Form factor and weight – a tad lighter than the Note II
Weighing in at 162 grams, Galaxy Grand is 20 grams lighter than Note II. It’s also a few millimetres less in height and width, but the Note II is slimmer than the Grand by a fraction of a millimetre.

Wi-Fi – Dual-band, 802.11 ‘n’
Like the Nokia Lumia 620, the Galaxy Grand is one of the few handsets in its segment to feature dual-band Wi-Fi ‘n’. So, if your router supports 5GHz wireless band, you can harness much faster connectivity.

SoC
This is grey area and we shall be able to give a clear picture only when we get our hands on the device. We got in touch with Samsung for exact details of the SoC this device uses, but we didn’t get any answer. For now, we can only say it’s powered by a 1.2GHz dual-core processor. According to one source who captured a glimpse of the Galaxy Grand at the Broadcom booth at the CES 2013, it’s quite evident that it’s powered by the Broadcom BCM28155 SoC. It comprises a pair of ARM Cortex-A9 cores and Broadcom’s own VideoCore-IV graphics engine for 2D and 3D acceleration.

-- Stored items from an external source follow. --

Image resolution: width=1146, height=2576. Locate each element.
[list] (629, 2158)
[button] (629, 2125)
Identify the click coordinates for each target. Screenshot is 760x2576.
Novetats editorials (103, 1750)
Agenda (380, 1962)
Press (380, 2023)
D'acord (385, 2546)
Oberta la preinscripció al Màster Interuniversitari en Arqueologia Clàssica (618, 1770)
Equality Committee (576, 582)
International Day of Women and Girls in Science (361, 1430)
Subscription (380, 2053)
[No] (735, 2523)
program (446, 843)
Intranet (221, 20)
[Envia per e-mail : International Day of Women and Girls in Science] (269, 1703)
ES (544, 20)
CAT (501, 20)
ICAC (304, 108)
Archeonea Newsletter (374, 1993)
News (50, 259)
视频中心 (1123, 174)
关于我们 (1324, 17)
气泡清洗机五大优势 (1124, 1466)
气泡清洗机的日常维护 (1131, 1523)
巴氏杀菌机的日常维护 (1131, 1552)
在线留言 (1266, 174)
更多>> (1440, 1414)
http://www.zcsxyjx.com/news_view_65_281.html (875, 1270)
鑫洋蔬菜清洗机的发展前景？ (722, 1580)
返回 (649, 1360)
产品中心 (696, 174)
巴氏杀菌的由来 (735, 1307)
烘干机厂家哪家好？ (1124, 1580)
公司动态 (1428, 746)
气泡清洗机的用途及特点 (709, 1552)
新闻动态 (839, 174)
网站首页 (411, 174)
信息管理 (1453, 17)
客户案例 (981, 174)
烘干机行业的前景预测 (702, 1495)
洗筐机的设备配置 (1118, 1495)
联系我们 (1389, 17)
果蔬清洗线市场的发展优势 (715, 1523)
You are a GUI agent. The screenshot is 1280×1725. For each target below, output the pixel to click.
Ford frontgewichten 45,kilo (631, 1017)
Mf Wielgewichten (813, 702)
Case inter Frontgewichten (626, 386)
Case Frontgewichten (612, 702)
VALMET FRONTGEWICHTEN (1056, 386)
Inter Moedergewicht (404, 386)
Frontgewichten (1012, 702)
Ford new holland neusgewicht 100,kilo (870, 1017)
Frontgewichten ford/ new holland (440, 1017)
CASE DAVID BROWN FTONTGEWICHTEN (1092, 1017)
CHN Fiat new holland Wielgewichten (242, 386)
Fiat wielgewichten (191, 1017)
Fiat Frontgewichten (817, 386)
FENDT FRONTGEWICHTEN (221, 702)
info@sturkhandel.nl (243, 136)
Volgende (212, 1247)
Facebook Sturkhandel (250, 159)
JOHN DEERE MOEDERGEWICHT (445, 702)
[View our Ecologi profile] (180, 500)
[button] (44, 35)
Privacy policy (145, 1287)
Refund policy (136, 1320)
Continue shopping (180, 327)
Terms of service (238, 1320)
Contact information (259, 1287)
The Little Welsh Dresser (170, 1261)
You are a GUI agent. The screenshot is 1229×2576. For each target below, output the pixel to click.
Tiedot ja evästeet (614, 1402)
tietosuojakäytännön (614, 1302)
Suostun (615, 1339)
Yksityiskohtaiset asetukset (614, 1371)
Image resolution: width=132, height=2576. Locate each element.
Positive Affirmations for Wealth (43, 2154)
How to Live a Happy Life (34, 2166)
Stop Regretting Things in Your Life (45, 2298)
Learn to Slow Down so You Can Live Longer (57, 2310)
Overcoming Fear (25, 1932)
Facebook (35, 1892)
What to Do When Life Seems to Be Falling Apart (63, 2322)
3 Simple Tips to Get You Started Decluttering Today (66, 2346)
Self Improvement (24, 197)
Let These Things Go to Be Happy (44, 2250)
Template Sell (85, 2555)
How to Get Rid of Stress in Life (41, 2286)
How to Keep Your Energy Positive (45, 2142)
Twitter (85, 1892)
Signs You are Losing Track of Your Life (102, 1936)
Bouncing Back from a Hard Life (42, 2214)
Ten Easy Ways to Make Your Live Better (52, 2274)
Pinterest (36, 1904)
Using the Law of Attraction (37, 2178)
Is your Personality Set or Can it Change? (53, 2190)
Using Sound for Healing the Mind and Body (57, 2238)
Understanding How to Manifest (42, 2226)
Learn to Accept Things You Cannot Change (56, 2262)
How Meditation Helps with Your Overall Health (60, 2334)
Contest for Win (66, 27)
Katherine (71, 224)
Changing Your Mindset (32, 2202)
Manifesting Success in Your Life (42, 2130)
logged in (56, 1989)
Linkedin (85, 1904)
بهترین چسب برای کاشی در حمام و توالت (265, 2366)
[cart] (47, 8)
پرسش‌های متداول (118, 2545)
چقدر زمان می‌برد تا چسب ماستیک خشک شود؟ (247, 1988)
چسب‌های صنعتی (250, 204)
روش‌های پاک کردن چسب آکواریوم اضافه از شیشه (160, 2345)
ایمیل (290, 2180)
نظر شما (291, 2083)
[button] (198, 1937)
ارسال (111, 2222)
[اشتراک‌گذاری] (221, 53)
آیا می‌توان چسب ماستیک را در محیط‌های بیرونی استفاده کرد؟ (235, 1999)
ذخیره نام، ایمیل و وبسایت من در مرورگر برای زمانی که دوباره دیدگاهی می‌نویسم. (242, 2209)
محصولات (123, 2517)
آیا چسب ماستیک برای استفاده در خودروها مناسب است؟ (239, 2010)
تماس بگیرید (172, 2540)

Storage – 8GB with the option to expand by up to 64GB
Here, Galaxy Grand has an upper hand over Micromax Canvas HD. Firstly, Galaxy Grand packs 8GB of built-in storage, which is twice as much as in Canvas HD. And secondly, in contrast to microSD expansion of up to 32GB in Canvas HD, Galaxy Grand can take up to a 64GB microSD card.


----------



## suhailkhan (Feb 11, 2013)

Is this a specs review or a hands-on? The only con I could see in this handset was the low display resolution. I had a hands-on with this device from a friend who bought one and was surprised that the display isn't very bad and certainly not a deal breaker. So this can definitely work as a mini-note and can be termed the best dual-sim phone from the tier 1 manufacturers.


----------



## Theodre (Feb 14, 2013)

Even though am not planning to buy one at the moment, i am buy a droid phone in 2 months!! So at the moment which one will you go for Canvas HD or Galaxy grand??


----------



## RCuber (Feb 27, 2013)

Grand falls face down when it comes to resolution, Canvas HD resolution is higher than Grand.


----------



## quicky008 (Feb 27, 2013)

How about micromax's after sales service?Unless the company tries to improve it,buying any of their products will be somewhat risky.


----------



## Empirial (Feb 27, 2013)

Is there any way to reduce 'Icon' & 'Font' size in SGG?


----------



## pratyush997 (Feb 27, 2013)

quicky008 said:


> How about *micromax's after sales service*?Unless the company tries to improve it,buying any of their products will be somewhat risky.


Can be compared to the one w/o warranty


----------